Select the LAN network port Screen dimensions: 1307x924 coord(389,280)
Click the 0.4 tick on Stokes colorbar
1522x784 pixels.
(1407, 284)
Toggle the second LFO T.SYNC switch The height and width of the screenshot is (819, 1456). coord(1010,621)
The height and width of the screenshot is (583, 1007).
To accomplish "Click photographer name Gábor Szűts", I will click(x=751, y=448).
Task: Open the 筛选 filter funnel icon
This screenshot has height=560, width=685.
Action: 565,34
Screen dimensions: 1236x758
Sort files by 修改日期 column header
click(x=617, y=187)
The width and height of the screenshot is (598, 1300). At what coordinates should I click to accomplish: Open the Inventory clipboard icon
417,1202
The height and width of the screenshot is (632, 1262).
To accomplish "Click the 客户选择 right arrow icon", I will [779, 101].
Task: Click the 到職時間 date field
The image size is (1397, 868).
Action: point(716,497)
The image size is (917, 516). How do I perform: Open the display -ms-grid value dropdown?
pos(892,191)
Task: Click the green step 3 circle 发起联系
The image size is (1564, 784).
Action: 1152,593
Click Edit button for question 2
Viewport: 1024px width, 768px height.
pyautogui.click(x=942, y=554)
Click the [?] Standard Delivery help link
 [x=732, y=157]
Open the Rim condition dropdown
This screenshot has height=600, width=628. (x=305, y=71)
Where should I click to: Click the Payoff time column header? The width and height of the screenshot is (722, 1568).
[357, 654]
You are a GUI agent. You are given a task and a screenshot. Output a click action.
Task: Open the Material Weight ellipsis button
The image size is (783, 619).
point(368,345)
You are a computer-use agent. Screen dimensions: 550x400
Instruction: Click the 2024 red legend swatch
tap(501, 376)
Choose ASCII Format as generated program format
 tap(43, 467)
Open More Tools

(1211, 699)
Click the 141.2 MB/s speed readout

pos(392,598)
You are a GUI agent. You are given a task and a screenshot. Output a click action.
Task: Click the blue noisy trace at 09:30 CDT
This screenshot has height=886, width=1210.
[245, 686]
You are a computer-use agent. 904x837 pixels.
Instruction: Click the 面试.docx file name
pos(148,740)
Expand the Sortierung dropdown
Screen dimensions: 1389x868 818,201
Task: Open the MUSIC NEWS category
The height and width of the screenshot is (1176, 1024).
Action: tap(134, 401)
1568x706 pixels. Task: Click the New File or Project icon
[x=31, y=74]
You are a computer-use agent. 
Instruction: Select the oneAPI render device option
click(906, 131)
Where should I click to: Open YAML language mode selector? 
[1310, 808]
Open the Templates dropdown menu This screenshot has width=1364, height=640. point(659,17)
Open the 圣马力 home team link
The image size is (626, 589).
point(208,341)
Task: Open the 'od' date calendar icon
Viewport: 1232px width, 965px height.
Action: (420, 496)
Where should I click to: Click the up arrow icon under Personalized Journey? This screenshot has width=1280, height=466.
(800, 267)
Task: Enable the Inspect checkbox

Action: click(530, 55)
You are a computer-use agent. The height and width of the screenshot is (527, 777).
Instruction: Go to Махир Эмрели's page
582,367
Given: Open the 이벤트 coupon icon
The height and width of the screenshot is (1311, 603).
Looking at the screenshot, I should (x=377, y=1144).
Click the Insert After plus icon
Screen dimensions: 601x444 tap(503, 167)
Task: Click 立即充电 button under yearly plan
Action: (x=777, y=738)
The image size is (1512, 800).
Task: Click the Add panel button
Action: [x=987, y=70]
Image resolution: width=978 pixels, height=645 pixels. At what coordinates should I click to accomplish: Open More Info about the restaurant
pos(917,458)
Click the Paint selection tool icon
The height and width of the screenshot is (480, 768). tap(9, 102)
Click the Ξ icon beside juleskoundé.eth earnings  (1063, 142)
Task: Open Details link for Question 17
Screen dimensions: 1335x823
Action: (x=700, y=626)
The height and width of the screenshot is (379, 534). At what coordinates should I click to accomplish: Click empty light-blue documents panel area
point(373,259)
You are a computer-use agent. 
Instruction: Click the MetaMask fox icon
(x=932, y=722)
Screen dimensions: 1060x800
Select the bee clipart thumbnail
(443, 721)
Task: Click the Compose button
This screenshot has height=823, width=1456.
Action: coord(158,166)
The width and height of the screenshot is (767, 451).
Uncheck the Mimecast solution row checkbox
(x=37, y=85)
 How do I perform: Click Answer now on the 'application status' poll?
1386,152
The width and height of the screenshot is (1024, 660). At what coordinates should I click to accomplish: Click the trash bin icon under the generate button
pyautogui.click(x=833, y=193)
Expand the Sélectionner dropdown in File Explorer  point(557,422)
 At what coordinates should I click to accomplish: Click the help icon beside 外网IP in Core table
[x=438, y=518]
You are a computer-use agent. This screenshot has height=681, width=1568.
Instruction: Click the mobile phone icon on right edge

════════════════════

Convert every line of the records above into a JSON list of strings, with one string per line and blank lines omitted.

→ **EXERCISE RESULT**:
[
  "Select the LAN network port Screen dimensions: 1307x924 coord(389,280)",
  "Click the 0.4 tick on Stokes colorbar",
  "1522x784 pixels.",
  "(1407, 284)",
  "Toggle the second LFO T.SYNC switch The height and width of the screenshot is (819, 1456). coord(1010,621)",
  "The height and width of the screenshot is (583, 1007).",
  "To accomplish \"Click photographer name Gábor Szűts\", I will click(x=751, y=448).",
  "Task: Open the 筛选 filter funnel icon",
  "This screenshot has height=560, width=685.",
  "Action: 565,34",
  "Screen dimensions: 1236x758",
  "Sort files by 修改日期 column header",
  "click(x=617, y=187)",
  "The width and height of the screenshot is (598, 1300). At what coordinates should I click to accomplish: Open the Inventory clipboard icon",
  "417,1202",
  "The height and width of the screenshot is (632, 1262).",
  "To accomplish \"Click the 客户选择 right arrow icon\", I will [779, 101].",
  "Task: Click the 到職時間 date field",
  "The image size is (1397, 868).",
  "Action: point(716,497)",
  "The image size is (917, 516). How do I perform: Open the display -ms-grid value dropdown?",
  "pos(892,191)",
  "Task: Click the green step 3 circle 发起联系",
  "The image size is (1564, 784).",
  "Action: 1152,593",
  "Click Edit button for question 2",
  "Viewport: 1024px width, 768px height.",
  "pyautogui.click(x=942, y=554)",
  "Click the [?] Standard Delivery help link",
  " [x=732, y=157]",
  "Open the Rim condition dropdown",
  "This screenshot has height=600, width=628. (x=305, y=71)",
  "Where should I click to: Click the Payoff time column header? The width and height of the screenshot is (722, 1568).",
  "[357, 654]",
  "You are a GUI agent. You are given a task and a screenshot. Output a click action.",
  "Task: Open the Material Weight ellipsis button",
  "The image size is (783, 619).",
  "point(368,345)",
  "You are a computer-use agent. Screen dimensions: 550x400",
  "Instruction: Click the 2024 red legend swatch",
  "tap(501, 376)",
  "Choose ASCII Format as generated program format",
  " tap(43, 467)",
  "Open More Tools",
  "(1211, 699)",
  "Click the 141.2 MB/s speed readout",
  "pos(392,598)",
  "You are a GUI agent. You are given a task and a screenshot. Output a click action.",
  "Task: Click the blue noisy trace at 09:30 CDT",
  "This screenshot has height=886, width=1210.",
  "[245, 686]",
  "You are a computer-use agent. 904x837 pixels.",
  "Instruction: Click the 面试.docx file name",
  "pos(148,740)",
  "Expand the Sortierung dropdown",
  "Screen dimensions: 1389x868 818,201",
  "Task: Open the MUSIC NEWS category",
  "The height and width of the screenshot is (1176, 1024).",
  "Action: tap(134, 401)",
  "1568x706 pixels. Task: Click the New File or Project icon",
  "[x=31, y=74]",
  "You are a computer-use agent. ",
  "Instruction: Select the oneAPI render device option",
  "click(906, 131)",
  "Where should I click to: Open YAML language mode selector? ",
  "[1310, 808]",
  "Open the Templates dropdown menu This screenshot has width=1364, height=640. point(659,17)",
  "Open the 圣马力 home team link",
  "The image size is (626, 589).",
  "point(208,341)",
  "Task: Open the 'od' date calendar icon",
  "Viewport: 1232px width, 965px height.",
  "Action: (420, 496)",
  "Where should I click to: Click the up arrow icon under Personalized Journey? This screenshot has width=1280, height=466.",
  "(800, 267)",
  "Task: Enable the Inspect checkbox",
  "Action: click(530, 55)",
  "You are a computer-use agent. The height and width of the screenshot is (527, 777).",
  "Instruction: Go to Махир Эмрели's page",
  "582,367",
  "Given: Open the 이벤트 coupon icon",
  "The height and width of the screenshot is (1311, 603).",
  "Looking at the screenshot, I should (x=377, y=1144).",
  "Click the Insert After plus icon",
  "Screen dimensions: 601x444 tap(503, 167)",
  "Task: Click 立即充电 button under yearly plan",
  "Action: (x=777, y=738)",
  "The image size is (1512, 800).",
  "Task: Click the Add panel button",
  "Action: [x=987, y=70]",
  "Image resolution: width=978 pixels, height=645 pixels. At what coordinates should I click to accomplish: Open More Info about the restaurant",
  "pos(917,458)",
  "Click the Paint selection tool icon",
  "The height and width of the screenshot is (480, 768). tap(9, 102)",
  "Click the Ξ icon beside juleskoundé.eth earnings  (1063, 142)",
  "Task: Open Details link for Question 17",
  "Screen dimensions: 1335x823",
  "Action: (x=700, y=626)",
  "The height and width of the screenshot is (379, 534). At what coordinates should I click to accomplish: Click empty light-blue documents panel area",
  "point(373,259)",
  "You are a computer-use agent. ",
  "Instruction: Click the MetaMask fox icon",
  "(x=932, y=722)",
  "Screen dimensions: 1060x800",
  "Select the bee clipart thumbnail",
  "(443, 721)",
  "Task: Click the Compose button",
  "This screenshot has height=823, width=1456.",
  "Action: coord(158,166)",
  "The width and height of the screenshot is (767, 451).",
  "Uncheck the Mimecast solution row checkbox",
  "(x=37, y=85)",
  " How do I perform: Click Answer now on the 'application status' poll?",
  "1386,152",
  "The width and height of the screenshot is (1024, 660). At what coordinates should I click to accomplish: Click the trash bin icon under the generate button",
  "pyautogui.click(x=833, y=193)",
  "Expand the Sélectionner dropdown in File Explorer  point(557,422)",
  " At what coordinates should I click to accomplish: Click the help icon beside 外网IP in Core table",
  "[x=438, y=518]",
  "You are a computer-use agent. This screenshot has height=681, width=1568.",
  "Instruction: Click the mobile phone icon on right edge"
]